Could you write out these lines again, replacing "chevron" with "arrow" and keeping everything else the same? Leave out the pictures.

Supplied entries
******

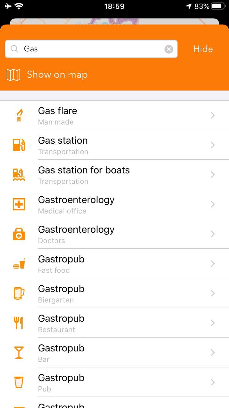Screen dimensions: 229x408
Task: Open the Gas station chevron
Action: [x=213, y=145]
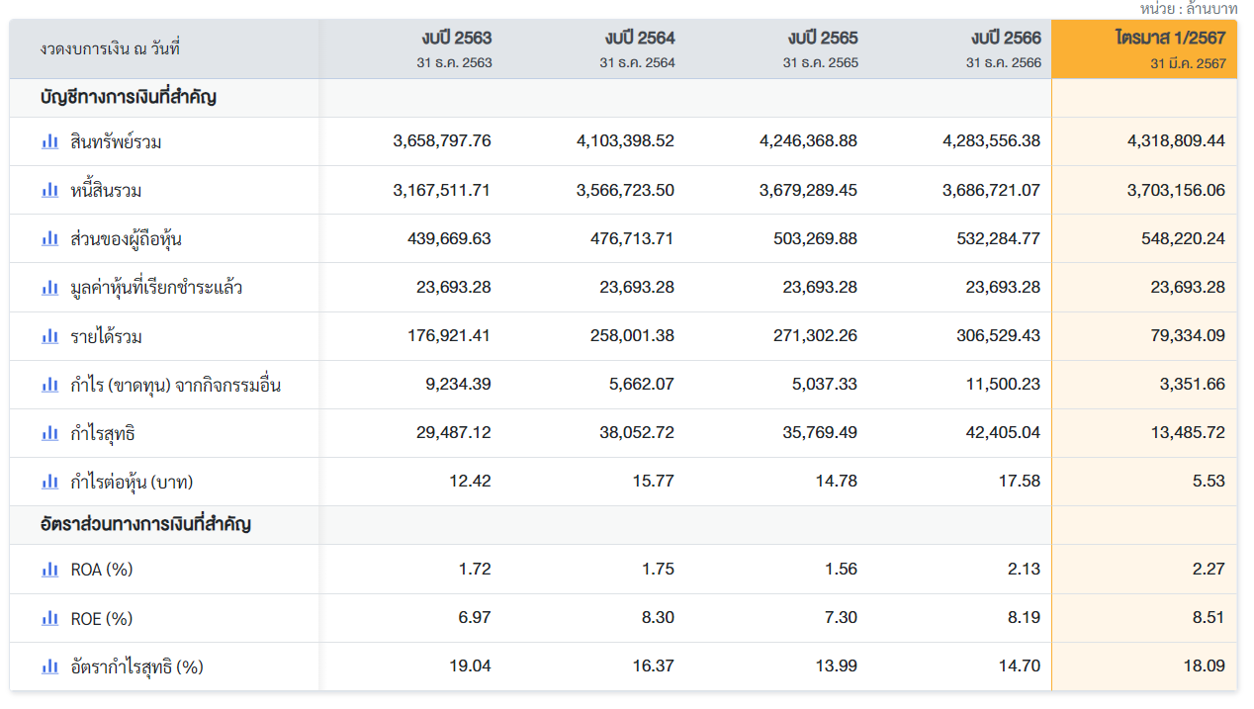Click chart icon beside กำไรสุทธิ
The image size is (1254, 709).
[x=49, y=433]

******

Answer
Screen dimensions: 229x408
Task: Open the Gas station arrow
Action: [x=213, y=145]
Click chart icon beside กำไรสุทธิ
The image size is (1254, 709).
[x=49, y=433]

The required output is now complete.